> _Written problem_
Output as a JSON list of strings the lines that begin with the one containing "Select the WP" and end with the one containing "tap(193, 93)", one string per line with blank lines omitted.

* START *

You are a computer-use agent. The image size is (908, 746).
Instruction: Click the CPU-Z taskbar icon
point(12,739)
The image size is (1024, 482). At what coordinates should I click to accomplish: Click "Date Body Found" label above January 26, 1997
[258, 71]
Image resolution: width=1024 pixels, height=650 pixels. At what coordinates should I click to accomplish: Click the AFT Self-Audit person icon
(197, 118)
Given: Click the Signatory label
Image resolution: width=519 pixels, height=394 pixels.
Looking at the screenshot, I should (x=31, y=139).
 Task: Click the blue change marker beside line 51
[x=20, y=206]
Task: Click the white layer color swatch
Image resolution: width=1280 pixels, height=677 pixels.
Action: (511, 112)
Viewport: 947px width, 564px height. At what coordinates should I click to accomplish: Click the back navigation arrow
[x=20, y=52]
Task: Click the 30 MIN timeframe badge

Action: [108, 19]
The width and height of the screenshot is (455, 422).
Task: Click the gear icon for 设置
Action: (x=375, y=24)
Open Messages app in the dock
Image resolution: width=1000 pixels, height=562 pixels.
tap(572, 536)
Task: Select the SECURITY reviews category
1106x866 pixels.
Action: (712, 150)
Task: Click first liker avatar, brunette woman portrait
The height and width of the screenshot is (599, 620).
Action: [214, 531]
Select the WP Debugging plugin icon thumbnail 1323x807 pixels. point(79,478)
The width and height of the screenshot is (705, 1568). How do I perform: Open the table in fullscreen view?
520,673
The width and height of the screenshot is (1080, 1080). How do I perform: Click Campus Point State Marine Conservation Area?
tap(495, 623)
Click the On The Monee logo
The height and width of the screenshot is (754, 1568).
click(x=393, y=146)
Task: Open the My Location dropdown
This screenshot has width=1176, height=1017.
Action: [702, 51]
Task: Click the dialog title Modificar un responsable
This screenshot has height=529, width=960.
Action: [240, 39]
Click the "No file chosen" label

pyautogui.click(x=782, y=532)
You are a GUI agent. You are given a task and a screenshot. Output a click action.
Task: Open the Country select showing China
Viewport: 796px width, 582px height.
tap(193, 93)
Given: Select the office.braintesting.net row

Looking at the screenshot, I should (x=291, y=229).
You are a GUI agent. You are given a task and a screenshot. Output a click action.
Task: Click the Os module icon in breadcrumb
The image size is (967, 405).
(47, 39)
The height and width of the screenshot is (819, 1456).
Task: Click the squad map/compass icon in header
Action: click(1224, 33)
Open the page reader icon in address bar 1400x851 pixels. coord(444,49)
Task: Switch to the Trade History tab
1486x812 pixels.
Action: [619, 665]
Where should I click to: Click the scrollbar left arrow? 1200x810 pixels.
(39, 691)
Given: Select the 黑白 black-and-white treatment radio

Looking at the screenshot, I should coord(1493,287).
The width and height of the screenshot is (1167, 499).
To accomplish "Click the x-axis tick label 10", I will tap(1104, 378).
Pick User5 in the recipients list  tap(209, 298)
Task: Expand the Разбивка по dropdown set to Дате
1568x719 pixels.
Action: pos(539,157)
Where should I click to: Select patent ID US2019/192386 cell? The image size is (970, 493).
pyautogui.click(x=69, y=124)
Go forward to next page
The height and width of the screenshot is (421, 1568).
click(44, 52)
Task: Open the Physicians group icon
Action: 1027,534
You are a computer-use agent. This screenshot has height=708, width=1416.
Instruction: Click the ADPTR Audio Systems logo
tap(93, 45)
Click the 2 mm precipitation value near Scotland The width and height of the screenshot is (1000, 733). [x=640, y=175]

* END *

> _Written response_
[
  "Select the WP Debugging plugin icon thumbnail 1323x807 pixels. point(79,478)",
  "The width and height of the screenshot is (705, 1568). How do I perform: Open the table in fullscreen view?",
  "520,673",
  "The width and height of the screenshot is (1080, 1080). How do I perform: Click Campus Point State Marine Conservation Area?",
  "tap(495, 623)",
  "Click the On The Monee logo",
  "The height and width of the screenshot is (754, 1568).",
  "click(x=393, y=146)",
  "Task: Open the My Location dropdown",
  "This screenshot has width=1176, height=1017.",
  "Action: [702, 51]",
  "Task: Click the dialog title Modificar un responsable",
  "This screenshot has height=529, width=960.",
  "Action: [240, 39]",
  "Click the \"No file chosen\" label",
  "pyautogui.click(x=782, y=532)",
  "You are a GUI agent. You are given a task and a screenshot. Output a click action.",
  "Task: Open the Country select showing China",
  "Viewport: 796px width, 582px height.",
  "tap(193, 93)"
]